The remaining limit is exactly the definition of the derivative of \( f(x) \).

$$ k \cdot f'(x) $$

We have therefore shown that differentiating a function multiplied by a constant is equivalent to multiplying the derivative of the function by that same constant.

This establishes the constant multiple rule.

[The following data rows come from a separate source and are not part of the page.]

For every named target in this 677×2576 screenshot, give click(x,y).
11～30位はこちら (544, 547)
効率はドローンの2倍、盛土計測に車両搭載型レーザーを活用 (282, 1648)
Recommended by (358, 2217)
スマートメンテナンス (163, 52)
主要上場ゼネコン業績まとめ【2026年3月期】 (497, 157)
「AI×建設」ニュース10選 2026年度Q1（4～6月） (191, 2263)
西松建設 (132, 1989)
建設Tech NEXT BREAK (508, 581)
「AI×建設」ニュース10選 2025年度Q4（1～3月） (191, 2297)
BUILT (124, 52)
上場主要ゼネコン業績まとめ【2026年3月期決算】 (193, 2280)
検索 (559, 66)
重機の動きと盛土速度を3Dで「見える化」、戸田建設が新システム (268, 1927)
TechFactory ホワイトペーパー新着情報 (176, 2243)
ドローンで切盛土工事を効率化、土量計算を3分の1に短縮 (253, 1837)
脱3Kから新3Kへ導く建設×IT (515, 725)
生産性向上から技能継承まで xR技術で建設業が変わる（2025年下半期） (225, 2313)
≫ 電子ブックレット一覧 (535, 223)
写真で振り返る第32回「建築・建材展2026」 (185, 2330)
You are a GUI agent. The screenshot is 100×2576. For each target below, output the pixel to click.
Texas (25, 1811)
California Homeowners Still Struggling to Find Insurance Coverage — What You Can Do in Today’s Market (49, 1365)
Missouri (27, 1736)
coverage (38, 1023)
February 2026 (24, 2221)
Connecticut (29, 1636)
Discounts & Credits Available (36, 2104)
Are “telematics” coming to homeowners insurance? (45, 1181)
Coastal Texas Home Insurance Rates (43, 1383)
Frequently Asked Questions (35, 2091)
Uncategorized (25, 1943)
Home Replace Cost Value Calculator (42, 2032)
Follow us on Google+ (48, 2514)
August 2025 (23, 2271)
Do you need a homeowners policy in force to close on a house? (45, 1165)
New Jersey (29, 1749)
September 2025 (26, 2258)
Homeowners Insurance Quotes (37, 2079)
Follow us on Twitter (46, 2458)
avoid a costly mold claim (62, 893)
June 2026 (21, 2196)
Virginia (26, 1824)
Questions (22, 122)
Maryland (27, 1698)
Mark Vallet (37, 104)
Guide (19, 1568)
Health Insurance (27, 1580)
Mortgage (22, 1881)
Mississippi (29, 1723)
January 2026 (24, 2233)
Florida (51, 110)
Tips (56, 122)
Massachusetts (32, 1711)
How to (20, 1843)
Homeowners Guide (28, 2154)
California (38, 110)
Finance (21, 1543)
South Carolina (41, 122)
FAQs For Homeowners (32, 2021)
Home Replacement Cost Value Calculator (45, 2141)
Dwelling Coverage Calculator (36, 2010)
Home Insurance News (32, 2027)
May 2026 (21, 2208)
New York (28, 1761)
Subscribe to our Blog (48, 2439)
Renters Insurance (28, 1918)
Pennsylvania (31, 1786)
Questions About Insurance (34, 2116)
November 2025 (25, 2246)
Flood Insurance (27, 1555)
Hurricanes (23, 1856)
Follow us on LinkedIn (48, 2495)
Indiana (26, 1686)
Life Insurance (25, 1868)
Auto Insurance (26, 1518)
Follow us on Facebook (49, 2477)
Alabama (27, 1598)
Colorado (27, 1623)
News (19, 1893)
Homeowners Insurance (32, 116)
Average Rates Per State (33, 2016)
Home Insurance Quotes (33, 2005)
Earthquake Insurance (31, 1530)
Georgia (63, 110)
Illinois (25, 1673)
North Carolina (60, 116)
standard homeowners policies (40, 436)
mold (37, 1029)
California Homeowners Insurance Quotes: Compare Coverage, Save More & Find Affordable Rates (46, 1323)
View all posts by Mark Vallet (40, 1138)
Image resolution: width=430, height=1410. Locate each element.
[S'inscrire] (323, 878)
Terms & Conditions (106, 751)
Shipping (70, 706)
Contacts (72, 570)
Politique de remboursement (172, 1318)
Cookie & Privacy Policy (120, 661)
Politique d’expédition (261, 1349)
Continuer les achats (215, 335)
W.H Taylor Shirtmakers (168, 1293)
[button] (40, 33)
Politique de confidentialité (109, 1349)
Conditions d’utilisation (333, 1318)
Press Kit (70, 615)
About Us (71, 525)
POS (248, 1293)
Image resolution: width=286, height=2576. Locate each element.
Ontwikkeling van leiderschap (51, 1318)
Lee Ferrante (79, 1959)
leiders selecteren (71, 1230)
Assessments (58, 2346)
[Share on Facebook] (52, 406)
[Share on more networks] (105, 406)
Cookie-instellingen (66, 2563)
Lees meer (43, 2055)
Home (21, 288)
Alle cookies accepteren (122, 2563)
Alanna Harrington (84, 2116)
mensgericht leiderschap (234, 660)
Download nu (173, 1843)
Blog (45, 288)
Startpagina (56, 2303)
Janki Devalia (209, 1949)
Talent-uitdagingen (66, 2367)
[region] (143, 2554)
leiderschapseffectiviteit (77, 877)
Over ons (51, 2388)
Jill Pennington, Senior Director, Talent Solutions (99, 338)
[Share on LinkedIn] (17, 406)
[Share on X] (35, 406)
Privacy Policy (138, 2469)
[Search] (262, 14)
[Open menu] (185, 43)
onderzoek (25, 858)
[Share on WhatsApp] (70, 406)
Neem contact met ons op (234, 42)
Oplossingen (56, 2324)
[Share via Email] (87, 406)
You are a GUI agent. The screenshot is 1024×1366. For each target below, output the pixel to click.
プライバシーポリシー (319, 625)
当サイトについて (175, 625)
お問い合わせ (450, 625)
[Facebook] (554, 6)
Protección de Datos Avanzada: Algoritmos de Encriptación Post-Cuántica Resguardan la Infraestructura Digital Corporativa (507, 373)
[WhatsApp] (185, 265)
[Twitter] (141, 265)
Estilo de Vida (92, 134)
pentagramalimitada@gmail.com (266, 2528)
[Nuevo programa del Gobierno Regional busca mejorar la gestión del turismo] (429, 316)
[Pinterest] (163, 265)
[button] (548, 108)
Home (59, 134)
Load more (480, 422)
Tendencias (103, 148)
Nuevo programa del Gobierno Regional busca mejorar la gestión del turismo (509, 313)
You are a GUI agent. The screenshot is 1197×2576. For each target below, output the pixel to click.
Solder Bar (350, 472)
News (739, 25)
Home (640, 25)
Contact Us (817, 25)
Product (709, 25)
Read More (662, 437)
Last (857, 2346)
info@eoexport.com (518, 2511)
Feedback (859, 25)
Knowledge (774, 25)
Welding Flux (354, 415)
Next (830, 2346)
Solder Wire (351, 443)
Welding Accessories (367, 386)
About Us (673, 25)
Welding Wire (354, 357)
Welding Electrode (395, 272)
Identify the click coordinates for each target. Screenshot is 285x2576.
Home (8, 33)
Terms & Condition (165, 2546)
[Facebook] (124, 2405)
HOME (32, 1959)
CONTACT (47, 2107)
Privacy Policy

Derivative of the Quotient of Functions

The derivative of the quotient of two functions, \( (f/g)' \), is given by the difference of the cross-products divided by the square of the denominator:

$$ \left( \frac{f}{g} \right)' = \frac{f' \cdot g - f \cdot g'}{g^2} $$

Proof

We start by rewriting the quotient as the product of \( f(x) \) and the reciprocal of \( g(x) \):

$$ \frac{f}{g} = f \cdot \frac{1}{g} $$

We then differentiate each factor individually.

Derivative of \( f \)

By definition:

$$ \lim_{h \to 0} \frac{f(x+h) - f(x)}{h} = f'(x) $$

Derivative of \( 1/g \)

We compute the difference quotient for \( 1/g \):

$$ \lim_{h \to 0} \frac{ \frac{1}{g(x+h)} - \frac{1}{g(x)} }{h} $$

Combining the terms in the numerator yields:

$$ \lim_{h \to 0} \left( \frac{g(x) - g(x+h)}{g(x+h) \cdot g(x)} \right) \cdot \frac{1}{h} $$

which can be rewritten as:

$$ \lim_{h \to 0} -\left( \frac{g(x+h) - g(x)}{h} \right) \cdot \frac{1}{g(x+h) \cdot g(x)} $$

Taking the limit separately, we have:

$$ -g'(x) \cdot \lim_{h \to 0} \frac{1}{g(x+h) \cdot g(x)} $$

Since \( g(x+h) \to g(x) \) as \( h \to 0 \), it follows that:

$$ -g'(x) \cdot \frac{1}{g(x)^2} $$

thus:

$$ \frac{-g'(x)}{g(x)^2} $$

Derivative of the quotient \( f/g \)

Applying the product rule to \( f(x) \cdot \frac{1}{g(x)} \) gives:

$$ \left( f \cdot \frac{1}{g} \right)' = f' \cdot \frac{1}{g} + f \cdot \left( \frac{1}{g} \right)' $$

Substituting the expressions computed above:

$$ = f' \cdot \frac{1}{g} + f \cdot \left( \frac{-g'}{g^2} \right) $$

which simplifies to:

$$ = \frac{f'}{g} - \frac{f \cdot g'}{g^2} $$

Combining the two terms over a common denominator:

$$ = \frac{f' \cdot g - f \cdot g'}{g^2} $$

This completes the proof of the quotient rule.